Proceedings of 7th International Conference on Image Processing and its Applications (IPA1999), Manchester, UK, July 1999, pp. 417-420
The need for objective evaluation of the performance of image analysis algorithms is now widely acknowledged and a number of techniques have been devised for various subsystems. In the field of document image analysis (DIA), significant activity has concentrated on evaluating OCR results. In the case of OCR the comparison of experimental results with ground truth is straightforward (ASCII characters) and lends itself to more elaborate analysis using string-matching theory to calculate errors and associated costs. Consequently, it is possible to automate OCR evaluation using large-scale test-databases.

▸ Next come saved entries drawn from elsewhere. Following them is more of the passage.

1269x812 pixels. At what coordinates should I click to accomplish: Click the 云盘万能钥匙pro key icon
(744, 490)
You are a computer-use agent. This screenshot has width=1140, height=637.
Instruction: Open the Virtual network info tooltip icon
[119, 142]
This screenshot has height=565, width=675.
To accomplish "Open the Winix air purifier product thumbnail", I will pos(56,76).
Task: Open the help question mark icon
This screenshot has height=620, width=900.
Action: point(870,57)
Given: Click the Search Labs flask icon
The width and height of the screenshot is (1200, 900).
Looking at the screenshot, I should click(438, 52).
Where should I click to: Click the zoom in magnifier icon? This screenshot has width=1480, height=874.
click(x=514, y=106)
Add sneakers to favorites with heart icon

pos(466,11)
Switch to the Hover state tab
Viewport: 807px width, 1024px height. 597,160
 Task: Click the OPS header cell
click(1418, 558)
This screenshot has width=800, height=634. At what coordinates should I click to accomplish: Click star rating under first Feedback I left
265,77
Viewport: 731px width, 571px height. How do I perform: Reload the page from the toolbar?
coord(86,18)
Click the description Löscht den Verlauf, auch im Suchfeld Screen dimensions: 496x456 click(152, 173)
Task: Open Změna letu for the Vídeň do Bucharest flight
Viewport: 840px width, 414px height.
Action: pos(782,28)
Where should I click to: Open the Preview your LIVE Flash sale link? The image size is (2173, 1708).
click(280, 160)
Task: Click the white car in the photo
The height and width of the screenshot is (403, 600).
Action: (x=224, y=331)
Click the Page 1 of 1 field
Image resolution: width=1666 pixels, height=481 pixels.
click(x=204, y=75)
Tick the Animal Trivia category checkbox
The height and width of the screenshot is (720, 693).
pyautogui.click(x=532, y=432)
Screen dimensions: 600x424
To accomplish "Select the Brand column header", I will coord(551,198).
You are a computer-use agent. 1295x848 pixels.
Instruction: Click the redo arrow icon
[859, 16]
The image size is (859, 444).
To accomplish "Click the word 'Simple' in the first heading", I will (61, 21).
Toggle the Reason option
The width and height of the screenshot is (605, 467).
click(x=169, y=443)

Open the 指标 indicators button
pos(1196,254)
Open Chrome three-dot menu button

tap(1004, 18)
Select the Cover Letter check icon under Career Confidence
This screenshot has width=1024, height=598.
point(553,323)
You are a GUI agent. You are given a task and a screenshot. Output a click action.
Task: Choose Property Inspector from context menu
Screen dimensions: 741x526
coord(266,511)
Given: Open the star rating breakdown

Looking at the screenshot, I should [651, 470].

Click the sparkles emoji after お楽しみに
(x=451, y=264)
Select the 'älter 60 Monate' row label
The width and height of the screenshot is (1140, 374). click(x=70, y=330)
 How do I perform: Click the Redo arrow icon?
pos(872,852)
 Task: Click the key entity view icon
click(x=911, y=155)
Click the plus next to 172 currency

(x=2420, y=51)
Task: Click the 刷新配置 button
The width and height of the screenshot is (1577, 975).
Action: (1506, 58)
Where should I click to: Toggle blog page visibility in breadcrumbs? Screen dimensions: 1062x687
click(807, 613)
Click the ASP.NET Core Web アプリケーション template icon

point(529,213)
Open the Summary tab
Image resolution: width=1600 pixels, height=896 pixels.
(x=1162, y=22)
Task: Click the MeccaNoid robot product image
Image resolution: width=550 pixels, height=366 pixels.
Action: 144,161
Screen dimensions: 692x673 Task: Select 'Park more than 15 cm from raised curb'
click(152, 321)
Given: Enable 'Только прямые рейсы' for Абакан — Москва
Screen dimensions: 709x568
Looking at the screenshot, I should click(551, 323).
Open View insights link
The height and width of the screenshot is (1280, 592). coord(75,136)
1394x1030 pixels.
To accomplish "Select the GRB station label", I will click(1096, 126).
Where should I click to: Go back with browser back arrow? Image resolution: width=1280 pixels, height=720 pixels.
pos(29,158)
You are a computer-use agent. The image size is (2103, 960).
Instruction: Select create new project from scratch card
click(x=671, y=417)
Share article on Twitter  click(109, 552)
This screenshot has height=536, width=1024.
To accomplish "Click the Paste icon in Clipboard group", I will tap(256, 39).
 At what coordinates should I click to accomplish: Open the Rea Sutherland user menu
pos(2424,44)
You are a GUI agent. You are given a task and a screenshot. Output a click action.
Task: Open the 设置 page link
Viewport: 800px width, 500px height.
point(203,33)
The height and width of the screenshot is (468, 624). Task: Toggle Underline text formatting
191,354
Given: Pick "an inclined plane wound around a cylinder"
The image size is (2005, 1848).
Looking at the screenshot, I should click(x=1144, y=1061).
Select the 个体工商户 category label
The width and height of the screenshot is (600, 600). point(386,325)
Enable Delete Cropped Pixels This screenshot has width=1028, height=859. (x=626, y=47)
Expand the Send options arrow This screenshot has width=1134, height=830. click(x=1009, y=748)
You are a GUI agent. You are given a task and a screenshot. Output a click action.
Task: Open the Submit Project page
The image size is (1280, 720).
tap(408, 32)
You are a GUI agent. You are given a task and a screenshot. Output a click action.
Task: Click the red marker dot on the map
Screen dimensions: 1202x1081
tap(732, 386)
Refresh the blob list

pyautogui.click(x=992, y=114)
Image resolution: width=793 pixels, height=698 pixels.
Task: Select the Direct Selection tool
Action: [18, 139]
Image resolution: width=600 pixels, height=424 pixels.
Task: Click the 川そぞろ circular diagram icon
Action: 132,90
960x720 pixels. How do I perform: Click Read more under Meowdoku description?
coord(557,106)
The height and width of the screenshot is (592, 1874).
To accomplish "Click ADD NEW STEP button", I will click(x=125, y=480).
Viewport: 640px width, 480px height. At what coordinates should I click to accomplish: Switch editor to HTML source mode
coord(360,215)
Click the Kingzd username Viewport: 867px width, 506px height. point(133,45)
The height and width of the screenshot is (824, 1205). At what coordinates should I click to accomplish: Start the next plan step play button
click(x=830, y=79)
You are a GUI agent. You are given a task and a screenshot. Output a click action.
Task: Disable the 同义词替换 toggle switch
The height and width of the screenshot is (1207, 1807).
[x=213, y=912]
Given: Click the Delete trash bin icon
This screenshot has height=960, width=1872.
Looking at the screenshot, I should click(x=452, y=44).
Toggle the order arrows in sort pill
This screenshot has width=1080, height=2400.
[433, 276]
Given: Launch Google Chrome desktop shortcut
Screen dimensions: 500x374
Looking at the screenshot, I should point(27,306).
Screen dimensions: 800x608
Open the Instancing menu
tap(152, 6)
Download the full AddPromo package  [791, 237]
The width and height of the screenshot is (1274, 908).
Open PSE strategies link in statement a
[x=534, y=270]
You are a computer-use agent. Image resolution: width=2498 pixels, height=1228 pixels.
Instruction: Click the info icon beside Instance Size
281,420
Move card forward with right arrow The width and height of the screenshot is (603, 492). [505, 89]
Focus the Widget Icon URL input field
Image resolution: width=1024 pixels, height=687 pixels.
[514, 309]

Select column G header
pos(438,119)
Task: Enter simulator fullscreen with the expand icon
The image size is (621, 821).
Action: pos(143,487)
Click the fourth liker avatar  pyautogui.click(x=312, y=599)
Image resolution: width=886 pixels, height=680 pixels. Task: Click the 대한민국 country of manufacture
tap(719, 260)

Large-scale testing and evaluation is essential not only for OCR but for each of the subsystems involved in DIA also. For instance, the identification of regions of interest in the document page image (page segmentation) and the type of their content (page classification) are significant stages that seriously affect the performance of subsequent DIA stages (e.g. OCR, document image understanding etc.). The work described focuses on subsystems the layout analysis stage. The most subsystems in this stage are page segmentation and classification. The framework described in this paper is focused mainly on performance analysis. A scoring system is also used to provide developers with a higher-level view of the performance of a method in particular aspects. Furthermore, a global score can be easily produced for benchmarking purposes if required.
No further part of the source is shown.